What Is a Caduceus Symbol?
Origins of the Caduceus
- In ancient Greek mythology, the divine messenger Hermes came upon two snakes fighting. Using his staff, he separated them and thereafter a staff entwined by snakes became a sign of peace and Hermes' symbol. The wings atop the staff represent his role as the divine winged messenger.
- The Latin word "caduceum" originates from the Greek "kerukeion," meaning "herald's staff." In Latin, a "caduceator" is a diplomatic negotiator. The Romans however, did not reference the Greek god Hermes in connection with the caduceus; rather, they used the Roman equivalent, Mercury.
The Caduceus and Medicine
- The caduceus has become associated in the past with medicine. This is an erroneous adoption, as mythologically the caduceus was never connected with healing or medicine. The caduceus is confused with the rod of Asclepius, the god of medicine, which is a staff entwined with one snake and has no wings mounted on top.
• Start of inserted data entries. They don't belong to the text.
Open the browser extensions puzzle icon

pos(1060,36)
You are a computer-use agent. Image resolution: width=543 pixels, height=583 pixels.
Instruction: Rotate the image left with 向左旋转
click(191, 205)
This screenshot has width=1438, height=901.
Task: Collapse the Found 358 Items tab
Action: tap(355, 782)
- Another mythological origin of the caduceus is in the tale of Tiresias, who came upon two snakes copulating. Killing the female with his staff, he was transformed into a woman and remained one for seven years. The curse was lifted when Tiresias came upon two other snakes fighting. He was transformed back into a man when he killed the male snake with the same staff he had killed the female with seven years earlier.
- The caduceus is sometimes seen as a printer's mark in books. The adoption of the symbol by printers came about because of the caduceus being the emblem of Hermes as a messenger and herald.